> _ACTION ITEM_
After locating the line that contains "2576x1449 pixels. At", restate it and each later line word for word through the end of the records.

[Dataset entries]

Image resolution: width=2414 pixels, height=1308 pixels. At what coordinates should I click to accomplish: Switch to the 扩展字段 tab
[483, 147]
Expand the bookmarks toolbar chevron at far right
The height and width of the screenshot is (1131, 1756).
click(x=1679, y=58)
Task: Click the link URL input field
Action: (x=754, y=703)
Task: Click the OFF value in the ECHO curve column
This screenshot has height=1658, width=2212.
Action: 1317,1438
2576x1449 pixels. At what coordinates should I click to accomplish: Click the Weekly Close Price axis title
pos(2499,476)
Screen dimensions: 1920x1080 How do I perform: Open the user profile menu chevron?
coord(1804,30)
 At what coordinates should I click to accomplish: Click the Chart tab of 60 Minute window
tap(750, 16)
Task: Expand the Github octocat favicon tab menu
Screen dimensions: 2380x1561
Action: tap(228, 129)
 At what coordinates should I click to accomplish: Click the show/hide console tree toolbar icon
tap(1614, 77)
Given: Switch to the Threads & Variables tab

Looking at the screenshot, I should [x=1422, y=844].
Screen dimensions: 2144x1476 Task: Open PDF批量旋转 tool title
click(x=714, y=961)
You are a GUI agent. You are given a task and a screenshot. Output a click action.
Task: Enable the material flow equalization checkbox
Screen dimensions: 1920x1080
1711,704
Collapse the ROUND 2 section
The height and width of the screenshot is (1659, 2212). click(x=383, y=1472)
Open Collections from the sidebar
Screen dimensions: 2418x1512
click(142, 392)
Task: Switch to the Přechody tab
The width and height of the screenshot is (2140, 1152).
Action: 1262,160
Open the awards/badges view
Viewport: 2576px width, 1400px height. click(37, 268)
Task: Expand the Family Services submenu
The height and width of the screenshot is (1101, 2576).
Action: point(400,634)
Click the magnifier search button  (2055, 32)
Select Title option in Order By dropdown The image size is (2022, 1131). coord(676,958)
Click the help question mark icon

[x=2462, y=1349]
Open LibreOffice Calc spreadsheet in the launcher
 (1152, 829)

> _ANSWER BOX_
2576x1449 pixels. At what coordinates should I click to accomplish: Click the Weekly Close Price axis title
pos(2499,476)
Screen dimensions: 1920x1080 How do I perform: Open the user profile menu chevron?
coord(1804,30)
 At what coordinates should I click to accomplish: Click the Chart tab of 60 Minute window
tap(750, 16)
Task: Expand the Github octocat favicon tab menu
Screen dimensions: 2380x1561
Action: tap(228, 129)
 At what coordinates should I click to accomplish: Click the show/hide console tree toolbar icon
tap(1614, 77)
Given: Switch to the Threads & Variables tab

Looking at the screenshot, I should [x=1422, y=844].
Screen dimensions: 2144x1476 Task: Open PDF批量旋转 tool title
click(x=714, y=961)
You are a GUI agent. You are given a task and a screenshot. Output a click action.
Task: Enable the material flow equalization checkbox
Screen dimensions: 1920x1080
1711,704
Collapse the ROUND 2 section
The height and width of the screenshot is (1659, 2212). click(x=383, y=1472)
Open Collections from the sidebar
Screen dimensions: 2418x1512
click(142, 392)
Task: Switch to the Přechody tab
The width and height of the screenshot is (2140, 1152).
Action: 1262,160
Open the awards/badges view
Viewport: 2576px width, 1400px height. click(37, 268)
Task: Expand the Family Services submenu
The height and width of the screenshot is (1101, 2576).
Action: point(400,634)
Click the magnifier search button  (2055, 32)
Select Title option in Order By dropdown The image size is (2022, 1131). coord(676,958)
Click the help question mark icon

[x=2462, y=1349]
Open LibreOffice Calc spreadsheet in the launcher
 (1152, 829)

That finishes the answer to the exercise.